> _Exercise objective_: From the line containing "You are a computer-use agent." through the end of the material below, output each line exactly as written, with pictures excluded.

-- Opening Marker --

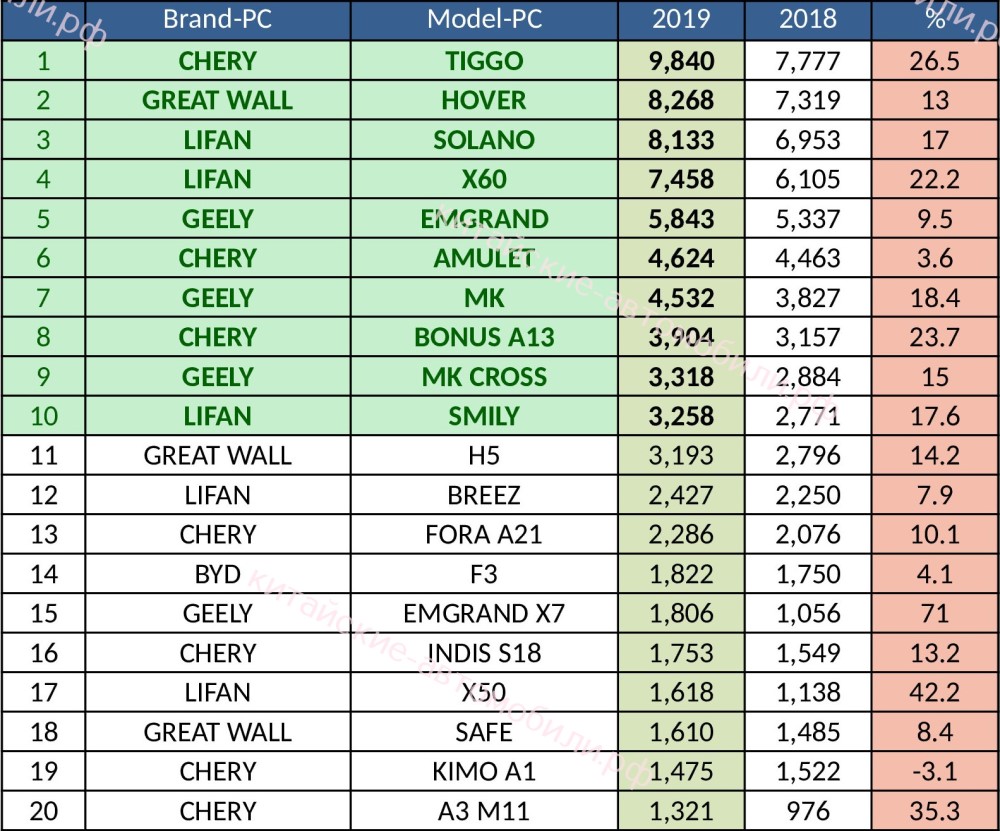Click the Model-PC column header
This screenshot has width=1000, height=831.
click(x=484, y=20)
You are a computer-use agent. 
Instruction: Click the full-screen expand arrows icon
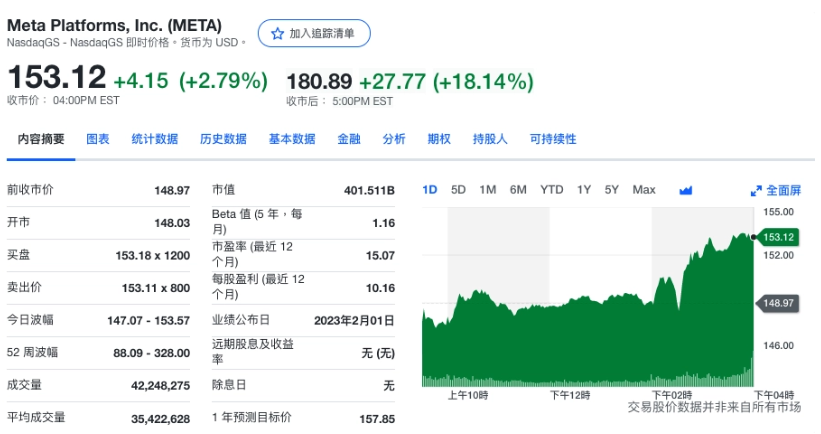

-- Closing Marker --

> _Result of the exercise_:
You are a computer-use agent. 
Instruction: Click the full-screen expand arrows icon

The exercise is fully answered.